While this regulation imposes significant compliance burdens, dangerous goods in harbour areas present genuine and potentially catastrophic risks to health, safety, and property. Harbour areas are dense operational environments with multiple parties (harbour authorities, berth operators, masters, carriers) where coordination failures could lead to disasters. The regulations address real market failures: information asymmetries about risks, externalities affecting third parties, and coordination problems in emergency response. The question is not whether to regulate dangerous goods, but how—but deletion would leave a void at precisely the point where some regulatory framework is necessary to enable port operations to function safely and insurers to price risk appropriately.

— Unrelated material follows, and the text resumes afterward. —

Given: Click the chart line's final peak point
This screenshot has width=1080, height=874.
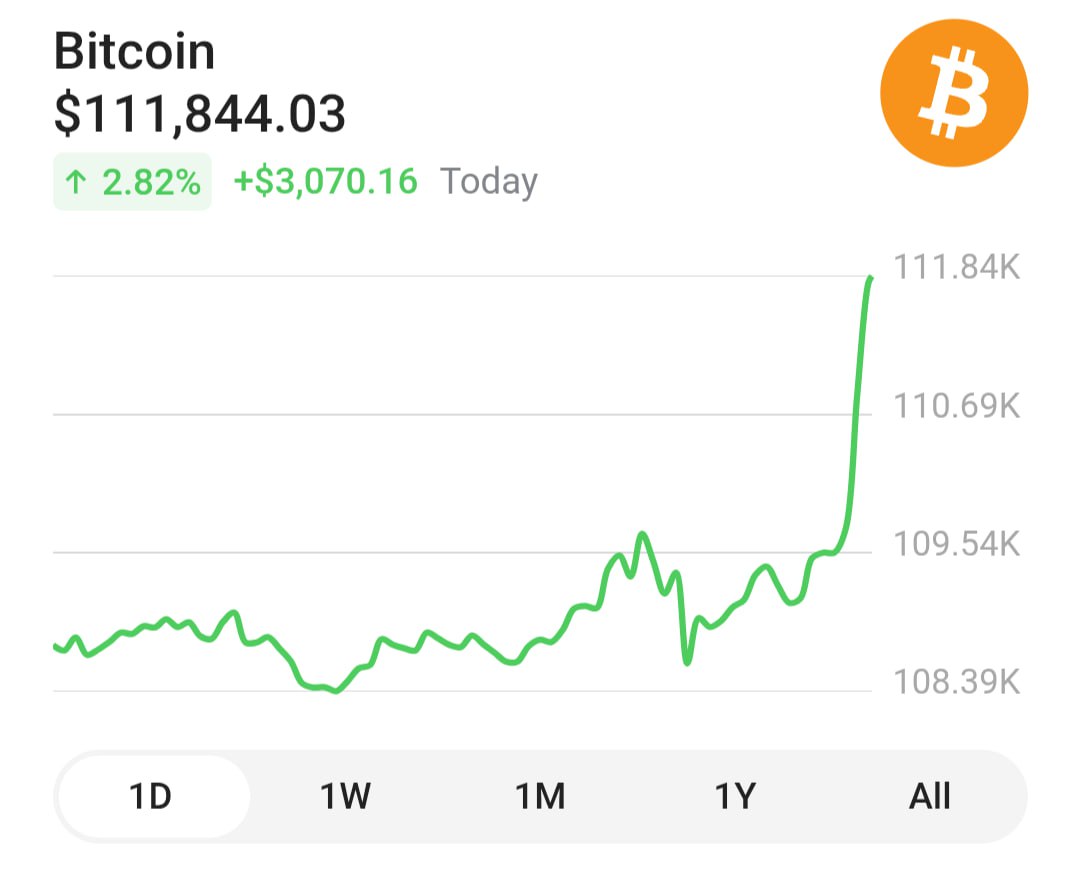Looking at the screenshot, I should (x=871, y=278).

keep The Value Added Tax (Place of Supply of Services: Exceptions Relating to Supplies Made to Relevant Business Person) Order 2016 uksi-2016-726 · 2016
Summary

This Order amends VAT place-of-supply rules for repair services on tangible movable property made pursuant to insurance claims. When a relevant business person (not the insured) receives such repairs, the place of supply shifts to where the services are effectively used and enjoyed, rather than where the supply would otherwise be treated as made. This overrides default VAT rules to prevent double taxation or non-taxation when repaired goods cross borders.

Reason

While generally favoring deregulation, this is a narrow anti-avoidance provision preventing VAT double-taxation or non-taxation on cross-border insurance-related repairs. It applies only to a specific, limited scenario and does not impose significant compliance burdens beyond existing VAT administration. Deletion would create unintended tax gaps without meaningfully improving market function.

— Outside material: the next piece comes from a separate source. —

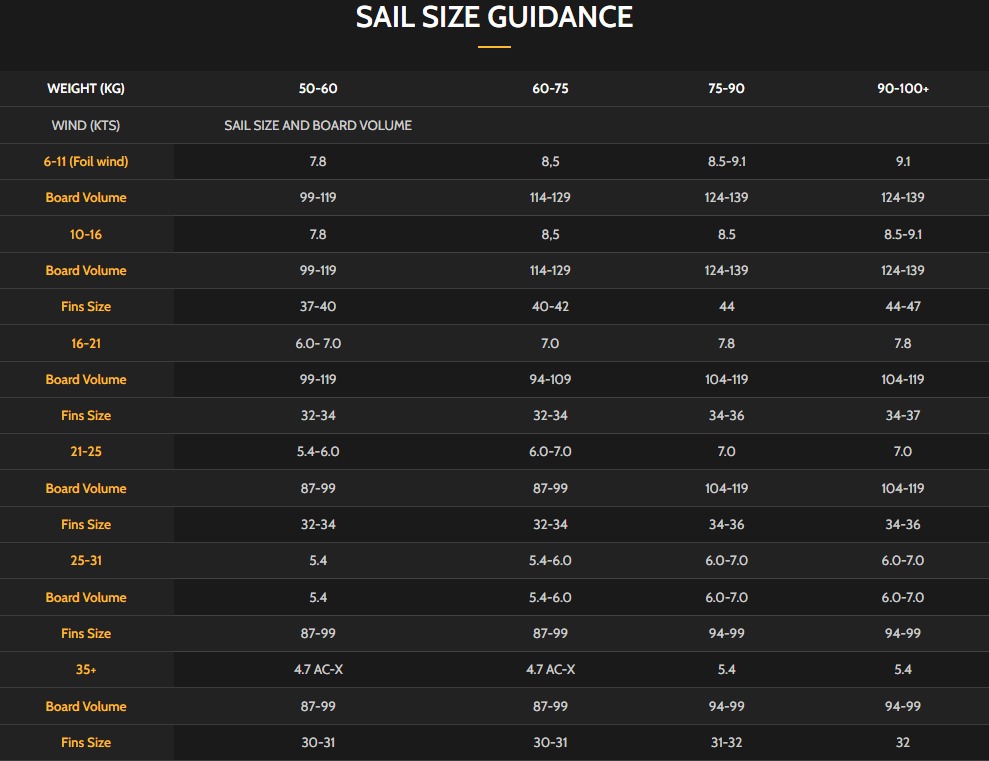Click the 50-60 weight column header
Screen dimensions: 989x761
click(318, 89)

keep LENGTH OF THE TRUNK ROAD CEASING TO BE A TRUNK ROAD uksi-2016-728 · 2016
Summary

This Order detrunks a section of the A5036 Dunnings Bridge Road (Switch Island West Curve) from trunk road status to principal road classification, effective 7th July 2016. It defines key terms ('principal road' and 'the trunk road') and effects the reclassification of the road length specified in the Schedule.

Reason

This is a routine administrative reclassification that transferred management responsibility of a specific road segment from national to local authority control. Deleting it would merely restore an outdated classification that no longer reflects actual road management arrangements. There are no regulatory burdens, restrictions, or economic costs imposed by this classification change itself — it simply updates administrative categories to match operational reality.

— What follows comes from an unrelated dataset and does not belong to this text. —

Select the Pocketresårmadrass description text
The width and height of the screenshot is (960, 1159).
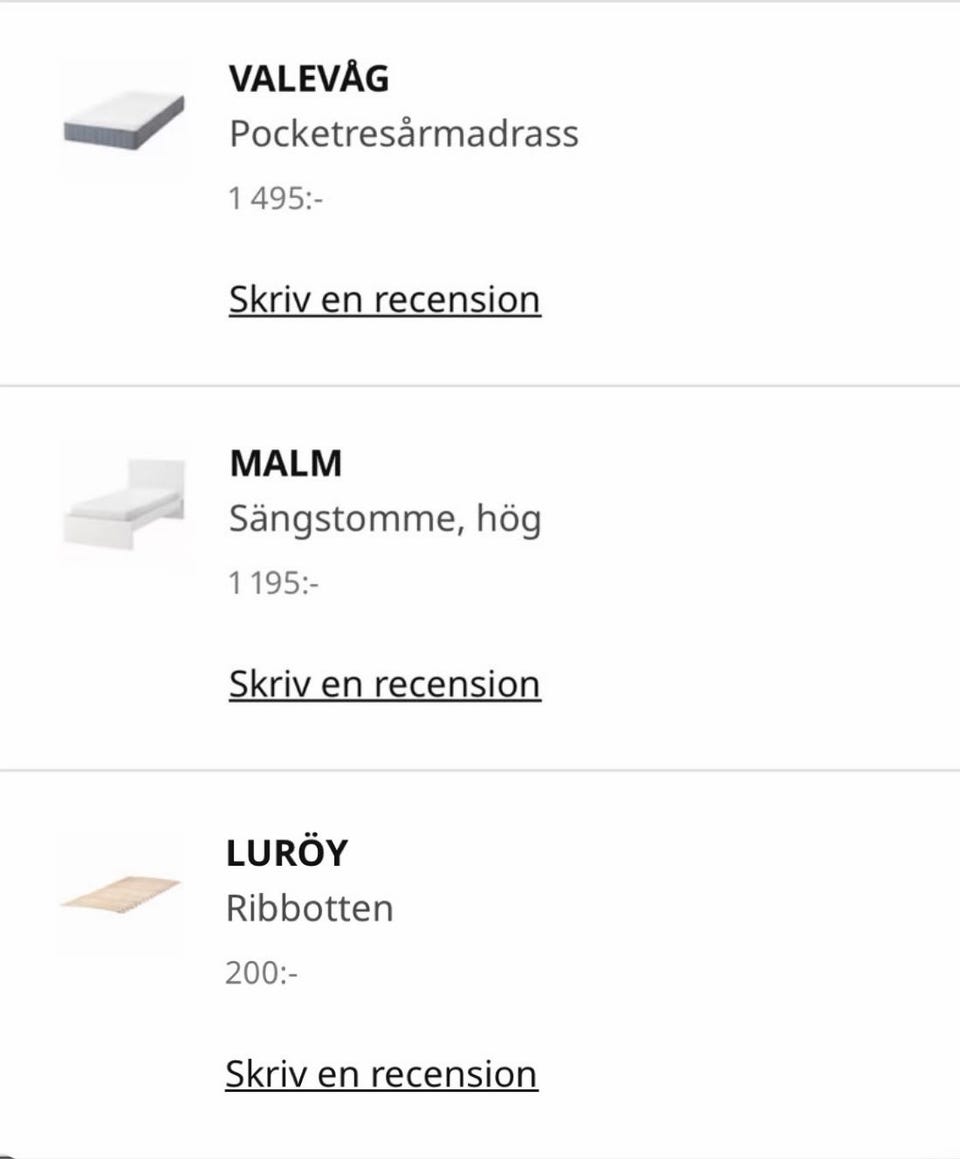[x=404, y=135]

delete The Civil Aviation (Denied Boarding, Compensation and Assistance and Access to Air Travel for Disabled Persons and Persons with Reduced Mobility) (Amendment) Regulations 2016 uksi-2016-729 · 2016
Summary

These 2016 Amendment Regulations modify two earlier civil aviation regimes: the 2005 Denied Boarding/Compensation Regulations and the 2014 Access to Air Travel for Disabled Persons Regulations. They designate two private ADR bodies (CEDR Services Limited and Consumer Dispute Resolution Limited) as approved complaint handlers for airline passenger disputes, subject to contractual arrangements with carriers. They also add procedural provisions for electronic service of documents and insert mandatory five-year review clauses requiring the Secretary of State to assess whether objectives remain appropriate and could be achieved with less regulation.

Reason

These regulations impose EU-derived consumer protection mandates on UK airlines that increase compliance costs and create ADR monopolies for two designated bodies rather than allowing competitive dispute resolution markets to emerge. While the review provisions are commendable in requiring 'less regulation' assessments, the fundamental approach—government-designated dispute handlers with carrier contracts—restrains market innovation and entry by alternative resolution providers. The regulations derive from EU Rules (261/2004 and 1107/2006) that were a product of the single market's harmonisation agenda; post-Brexit, this is precisely the type of retained EU consumer protection regime that should be reviewed and replaced with more competitive, market-driven mechanisms for handling passenger grievances.